Votre livre est centré sur un homme, Tim Samaras. Pouvez-nous dire qui il était et comment il est devenu chasseur de tornade ?

Personne n'aurait imaginé que quelqu'un comme Tim parviendrait à obtenir des données que des scientifiques essaient de collecter depuis des décennies sans succès. C'était un garçon issu de la classe moyenne, qui a grandi à Lakewood, dans le Colorado. Il aimait démonter les appareils électroménagers de sa mère et réaliser de petites expériences dans sa chambre. Une fois, pendant un orage, il a établi une connexion à un poteau électrique situé à l'extérieur pour voir s'il pouvait diriger une petite charge d'électricité jusqu'à une ampoule. Il réglait aussi la radio pour écouter le tonnerre statique occasionné par des éclairs au loin. Les tempêtes le fascinaient.

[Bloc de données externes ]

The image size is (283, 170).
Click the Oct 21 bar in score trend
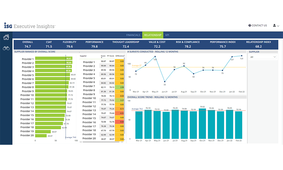(202, 125)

C'est un documentaire NOVA sur les tornades qui a suscité son intérêt pour la chasse aux tornades. Dans ce documentaire, des scientifiques comme Howie Bluestein poursuivaient des tornades pour essayer de placer une sonde dans leur cœur. Tim était captivé par ces images d'hommes localisant des tornades, les poursuivant sur des chemins de terre, tout en essayant de rester devant. C'est ce qu'il voulait faire. Il voulait devenir chasseur de tornades.

 

Dans votre livre, vous écrivez : « Il y a peu encore, le cœur d'une tornade était aussi difficile d'accès que la surface du soleil ». À quoi ressemble le cœur d'une tornade et pourquoi la « tortue » de Tim Samaras fut une innovation aussi importante ?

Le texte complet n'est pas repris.